Hot Ticket: The Airlines' First-Class Problem

  • Large numbers of Hispanic passengers are nothing unusual on flights at Sky Harbor International Airport in Phoenix, Ariz. But there was something not quite right about the group of more than 100 Hispanics boarding Delta's Flight 1800, a red-eye to Atlanta, on Tuesday, Feb. 16. When the U.S. Immigration and Naturalization Service was brought in to investigate, sure enough, 102 of the 186 passengers were illegal aliens. Two days later, the INS checked another Phoenix flight, American Trans Air Flight 751 to Chicago. Of the 171 passengers aboard, 60 were illegals. Another ATA flight later that day turned up 29 more.

    The INS says all three groups were part of an organized ring smuggling illegal aliens into the U.S. Since February 1996 the agency has arrested more than 3,000 people at Sky Harbor. "This is a pretty enterprising group of individuals," says Virginia Kice, spokeswoman for the Western regional office of the INS. "Drug smuggling gets a lot more press. But the smuggling of human beings is a multibillion-dollar enterprise."

    That includes the use of stolen airline tickets. According to the INS, stolen tickets are part of a package deal, including phony IDs and Social Security cards, that smugglers provide to their clients. And for one person, Barbara Pisa, that news was vindication of sorts. For three years, ever since her Classic Travel Agency in Naperville, Ill., was one of 28 agencies in the suburbs west of Chicago hit by what police describe as a Colombian burglary ring, Pisa has waged a one-woman crusade to focus attention on what she and others say is a serious public-safety issue that the airlines have ignored. At all 28 agencies the take was the same: blank airline tickets--6,000 of them, worth $6 million on the black market.

    The Chicago break-ins were part of a nationwide crime wave that has victimized more than 600 agencies, netting perhaps 500,000 tickets worth hundreds of millions of dollars. And the crimes are continuing. A Marietta, Ga., agency was recently hit twice for 6,000 tickets. "It's organized crime, and it's big," says former Miami Metro Dade detective Gary Yallelus, who along with his partner, John Little, first identified the ring. In 1996 and '97 they arrested 10 people in connection with the thefts, including several of the Colombians and Rafael Horacio Fernandez, 51, a resident alien from Argentina living in San Bernardino, Calif., who was part of another team that printed and sold tickets.

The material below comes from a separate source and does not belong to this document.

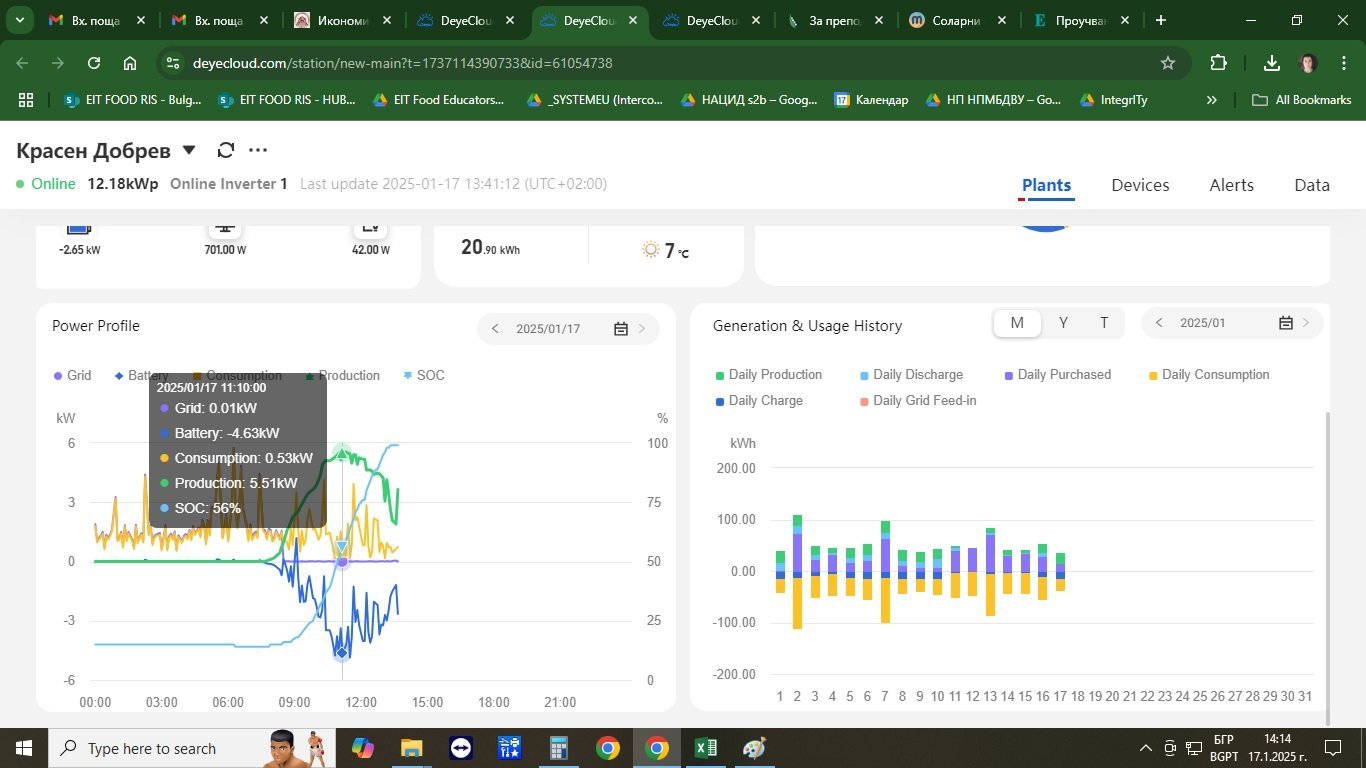Viewport: 1366px width, 768px height.
Task: Hide the SOC line in Power Profile
Action: [423, 376]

    Travel agents are eager to get federal agents involved because once a ticket is used, the carrier can demand payment from the agency, even for stolen tickets. The agents say the airlines could thwart these crimes by using scanners capable of detecting tickets that have been reported stolen. Such technology would have enabled Hawaiian Airlines, for example, to intercept two passengers who flew from Honolulu to Maui last year with stolen first-class tickets on a plane that had no first-class section.

    The airlines reply that the scanners don't always catch the bogus tickets. But last week British Airlines--one airline that does scan--caught a man who was flying from Miami to London and trying to get a $26,000 refund for seven tickets. A scan revealed that four were stolen, part of a batch of 24,000 taken from Hudson Holidays in Elmwood Park, Ill., in December 1996. "It adds money laundering to the list of crimes the stolen tickets are being used for," says Little.

    Liability for stolen tickets is potentially fatal to travel agencies, which have already seen their commission payments cut by the airlines at the same time that the agencies' business is being eroded by customers using the Internet. "We don't have that kind of money. We're just going to go out of business," says Pisa, who got a letter from American Airlines demanding $16,000 for stolen tickets written on her ticket stock. The airline later relented because Pisa had followed recommended security guidelines. But Georgette Bouland-Anthe, a travel agent in Libertyville, Ill., who lost 6,000 blank tickets to the ring and owes the airlines $300,000, was forced to close her seven-year-old Travel Incentives Inc. "The airlines want payment," says Bouland-Anthe. "I am trying to get my nerves back in order after being in this business 20 years and having to walk away from it with nothing."

    Last month Pisa wrote Arizona Senator John McCain, a sponsor of an airline-passenger bill of rights, to tell him about the stolen plane tickets. Intrigued, McCain forwarded Pisa's letter to the Justice Department. It arrived just about the time the INS was arresting those illegals trying to fly out of Phoenix. Pisa's hope is that a Government Accounting Office report due out in June will recommend that the airlines be forced to scan tickets, thereby rendering stolen ticket stock worthless. For some travel agents, that will be a little too late.